Writing

Feed Software, technology, sysadmin war stories, and more.

Monday, September 7, 2015

One checkbox equals non-UTC fun

GPS time is not quite the same as NTP time. They are actually somewhat different things, and if you use one of them to feed the other verbatim, you might just have a bad day. What's the big deal? Yet again, it comes down to leap seconds.

GPS time doesn't have leap seconds. It's just been incrementing steadily for a little more than 35 years. UTC, on the other hand, still does have leap seconds, and it makes life interesting for people every couple of years when the accumulated offset calls for an adjustment. We just went through one of these back in the end of June/beginning of July.

Why am I bothering to write about this? Well, it's actually not that difficult to shoot yourself in the foot and mix up these time scales with a commonly-used commercial GPS-based NTP appliance. There's a nice checkbox which says, quite simply:

Ignore UTC Corrections from GPS Reference

It looks tempting, right? The default is unchecked, which gives you the double-negative effect, resulting in honoring UTC corrections from GPS... which is probably what you want, whether you understand it or not.

If you check that and restart ntpd on the box, it will start giving you time that's (currently) 17 seconds fast of what most people would expect. This number will grow as more leap seconds are inserted in the future.

So let's say you have a bunch of these things in your organization spread throughout your network. Maybe one of them has it checked and the others don't. Odds are, ntpd will declare shenanigans on the one outlier and it will ignore it. But, what if no other sources are available? Or, what if multiple sources get this checked somehow?

If enough sources claim the time is 17 seconds fast, ntpd will eventually conclude that the local machine is the crazy one, and will step the time to compensate.

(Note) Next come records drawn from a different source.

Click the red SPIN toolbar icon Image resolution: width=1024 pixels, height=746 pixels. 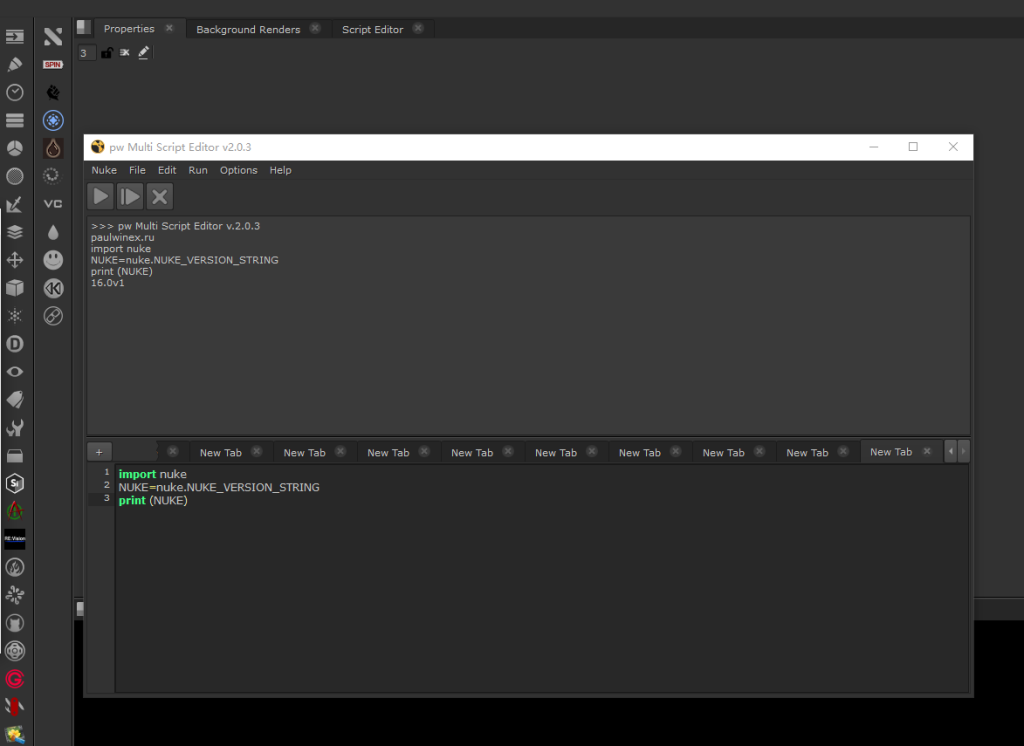(x=53, y=64)
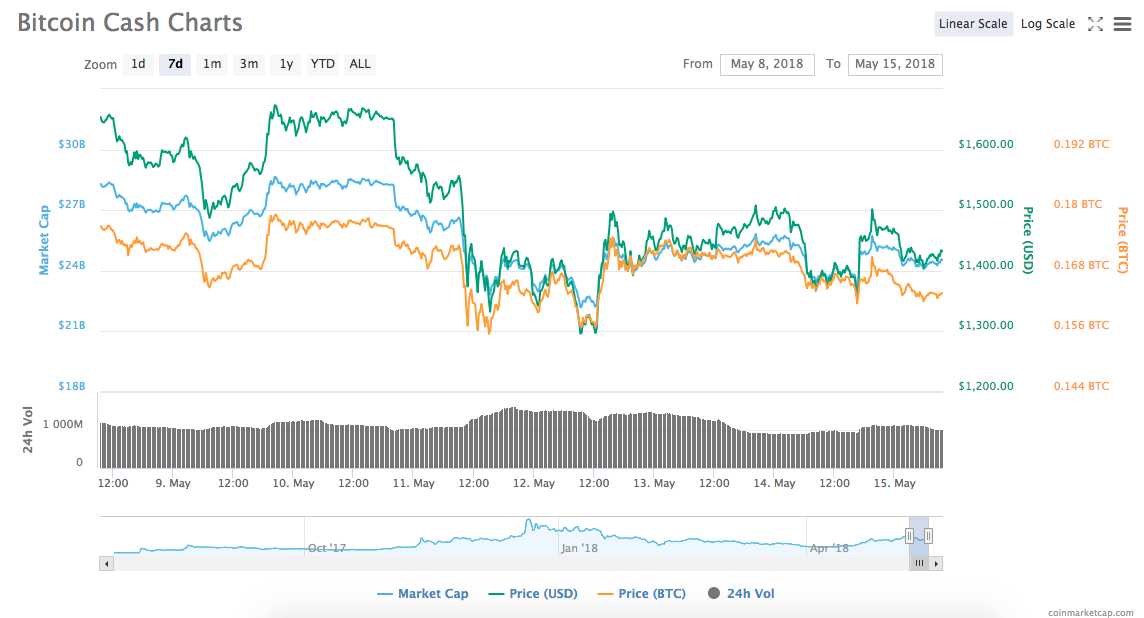Open the From date field
Screen dimensions: 1144x618
[767, 64]
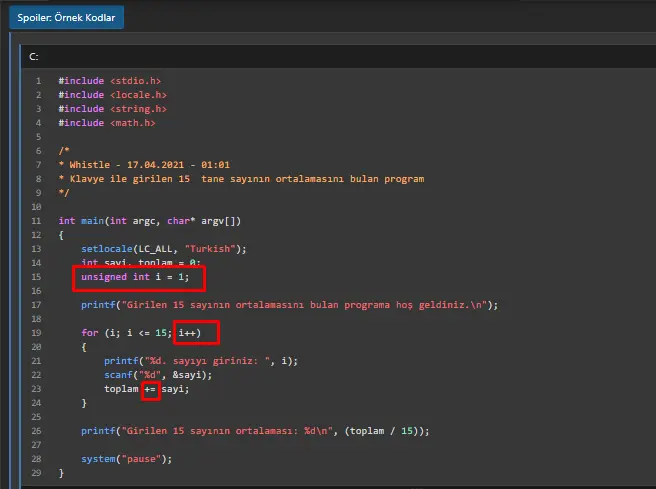This screenshot has width=656, height=489.
Task: Click the "sayıyı giriniz" printf line
Action: tap(201, 361)
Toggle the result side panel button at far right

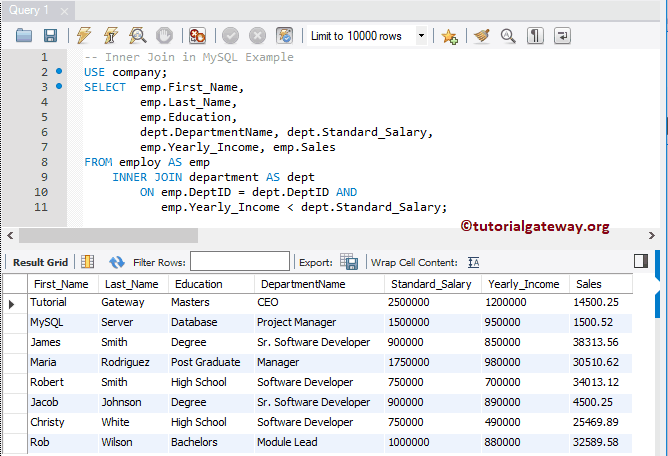641,261
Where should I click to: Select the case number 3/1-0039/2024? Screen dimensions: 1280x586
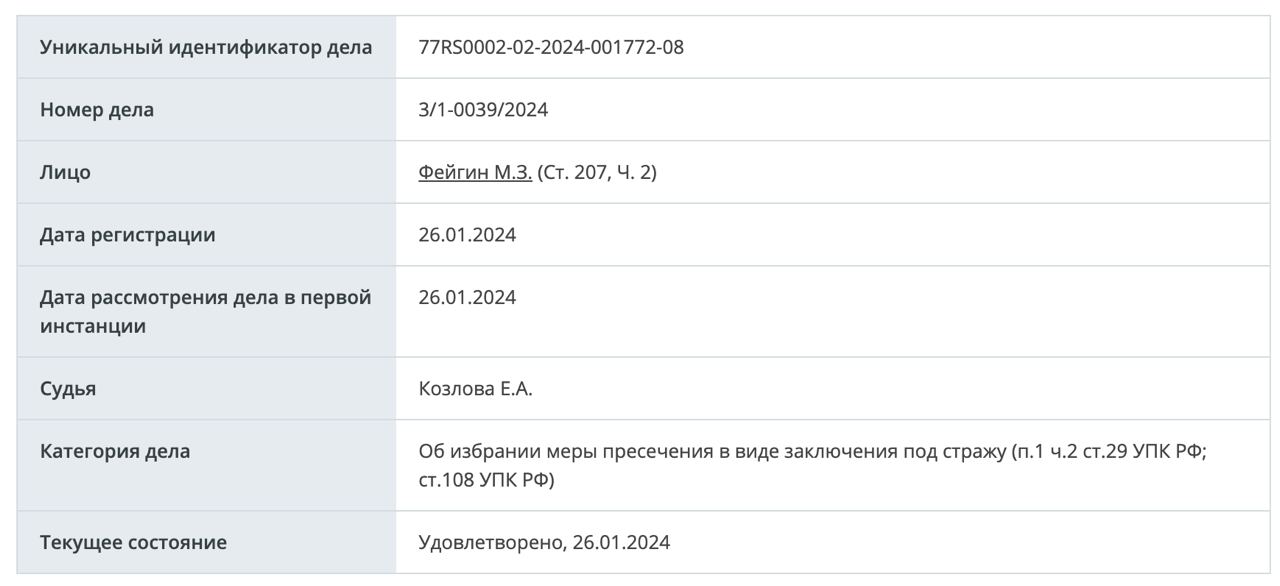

The machine will skip over that time and will be running fast.

Now let's say at some point after that, the local consensus is that time is actually back where it should be. At first, ntpd will act like all of its sources are insane, with huge offsets and jitter values approaching -17000 milliseconds. However, as time goes by, the jitter will drop because they are consistently offset by the same amount. Eventually, ntpd will again realize the local clock is the crazy one, and it will step the clock just like it did before, but now, it'll go backwards.

When this happens, any program on the machine which is looking at the real-time clock is going to start rocking and rolling as it repeats the last 17 seconds. If you're using functions like time(), gettimeofday(), or even some flavors of clock_gettime (the REALTIME ones) in your code, you're going for a ride!

There's a nice warning about this in the vendor's documentation:

CAUTION: NTP time is based on the UTC time scale. Distributing GPS time over NTP is non-standard and can have serious consequences for systems that are synchronized to UTC. This action should only be performed by a person who is knowledgeable and authorized to do so.

It's kind of neat in an evil way. Flip that switch and you will start publishing time over NTP that isn't equivalent to what you'll usually find when you speak NTP to arbitrary hosts on the Internet. Again, the vendor warns users to distribute such time only on "private or closed networks", and to avoid doing it in public, and to even lock it down to keep people away from it.

Somehow, I think a mere checkbox + daemon restart is a little thin in terms of protecting people from themselves. I think there's an added bonus in that you can apparently check the box and not restart the daemon right away. That leaves a wonderful timebomb just waiting for the next time something causes it to restart: a power outage, reconfiguring the network, changing ntpd's peers, or just clicking the UI's restart button.

You could be good for years, and then one day...